| Supplied information |
* * * * * * *

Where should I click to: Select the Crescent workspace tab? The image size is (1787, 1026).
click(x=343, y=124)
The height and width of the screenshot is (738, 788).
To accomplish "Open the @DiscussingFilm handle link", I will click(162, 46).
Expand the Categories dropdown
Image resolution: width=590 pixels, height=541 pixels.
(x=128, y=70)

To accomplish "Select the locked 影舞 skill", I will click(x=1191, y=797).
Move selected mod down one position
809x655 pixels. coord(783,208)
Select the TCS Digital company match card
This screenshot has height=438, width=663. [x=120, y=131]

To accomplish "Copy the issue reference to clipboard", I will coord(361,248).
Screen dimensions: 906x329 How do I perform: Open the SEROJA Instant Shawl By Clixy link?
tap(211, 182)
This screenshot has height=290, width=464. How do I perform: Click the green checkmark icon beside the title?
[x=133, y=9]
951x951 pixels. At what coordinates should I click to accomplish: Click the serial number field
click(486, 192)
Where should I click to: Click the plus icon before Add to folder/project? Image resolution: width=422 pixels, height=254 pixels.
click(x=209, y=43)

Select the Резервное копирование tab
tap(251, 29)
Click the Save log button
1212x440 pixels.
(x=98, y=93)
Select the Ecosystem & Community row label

* * * * * * *

| Task objective |
Respond with the exact lines running from the one that contains "Select the TCS Digital company match card" through the last line of the data above, and no other lines.

| The answer |
Select the TCS Digital company match card
This screenshot has height=438, width=663. [x=120, y=131]

To accomplish "Copy the issue reference to clipboard", I will coord(361,248).
Screen dimensions: 906x329 How do I perform: Open the SEROJA Instant Shawl By Clixy link?
tap(211, 182)
This screenshot has height=290, width=464. How do I perform: Click the green checkmark icon beside the title?
[x=133, y=9]
951x951 pixels. At what coordinates should I click to accomplish: Click the serial number field
click(486, 192)
Where should I click to: Click the plus icon before Add to folder/project? Image resolution: width=422 pixels, height=254 pixels.
click(x=209, y=43)

Select the Резервное копирование tab
tap(251, 29)
Click the Save log button
1212x440 pixels.
(x=98, y=93)
Select the Ecosystem & Community row label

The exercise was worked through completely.